STATED TASK: Count the lines in the three blocks below that contain the string "coordinates". Give the count alone.

INPUT FOR THIS TASK:
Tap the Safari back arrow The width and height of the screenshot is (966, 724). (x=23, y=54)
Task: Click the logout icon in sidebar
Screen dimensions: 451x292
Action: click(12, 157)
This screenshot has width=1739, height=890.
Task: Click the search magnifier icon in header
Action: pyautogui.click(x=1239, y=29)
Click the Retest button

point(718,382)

==

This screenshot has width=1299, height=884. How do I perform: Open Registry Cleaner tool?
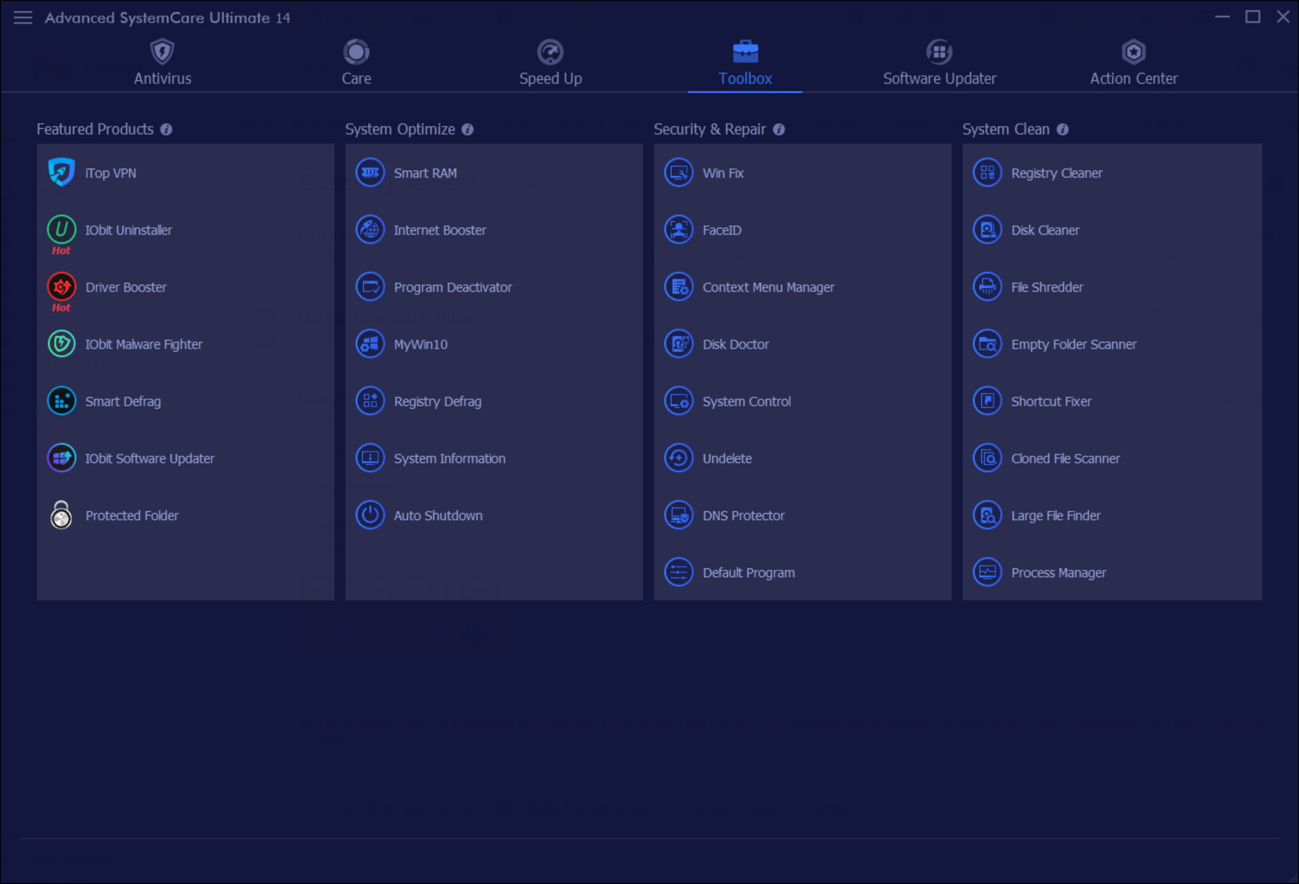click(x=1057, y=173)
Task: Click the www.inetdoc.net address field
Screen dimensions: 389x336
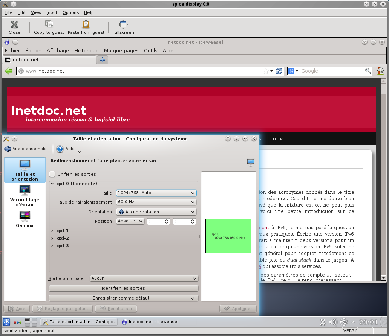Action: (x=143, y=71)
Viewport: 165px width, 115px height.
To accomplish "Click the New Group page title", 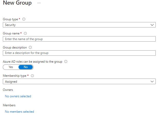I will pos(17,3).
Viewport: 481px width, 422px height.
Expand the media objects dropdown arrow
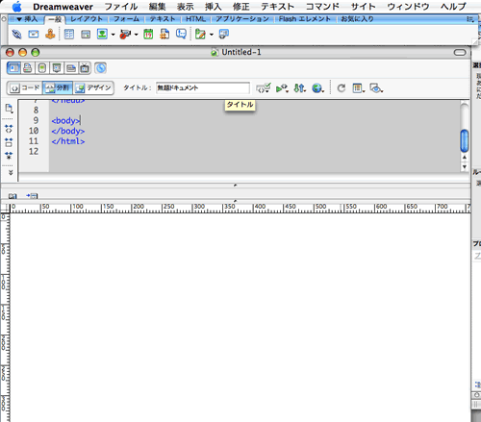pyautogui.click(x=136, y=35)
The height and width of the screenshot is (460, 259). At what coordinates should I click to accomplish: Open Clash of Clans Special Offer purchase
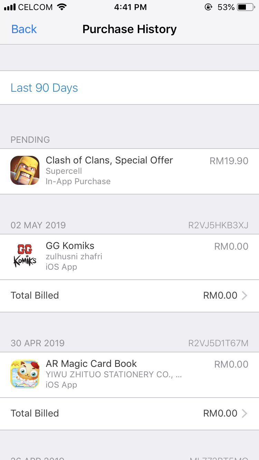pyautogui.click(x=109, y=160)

---

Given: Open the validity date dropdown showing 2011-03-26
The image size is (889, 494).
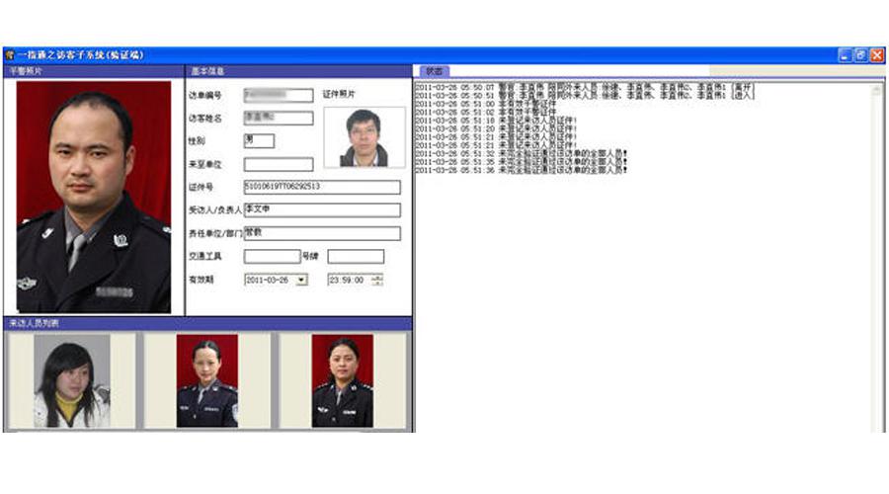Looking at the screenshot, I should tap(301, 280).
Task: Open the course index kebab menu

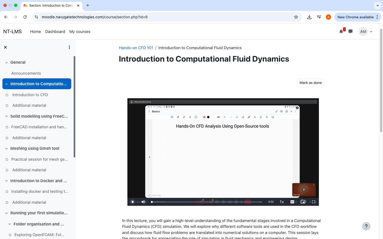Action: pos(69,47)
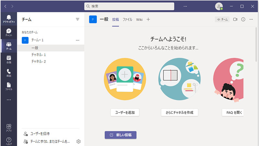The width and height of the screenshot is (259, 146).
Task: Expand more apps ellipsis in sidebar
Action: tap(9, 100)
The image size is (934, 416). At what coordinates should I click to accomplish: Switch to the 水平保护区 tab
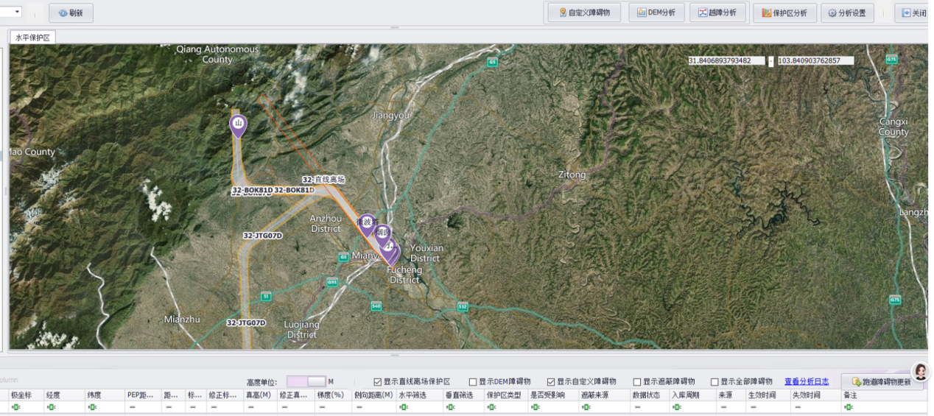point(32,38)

EXERCISE RESULT: 2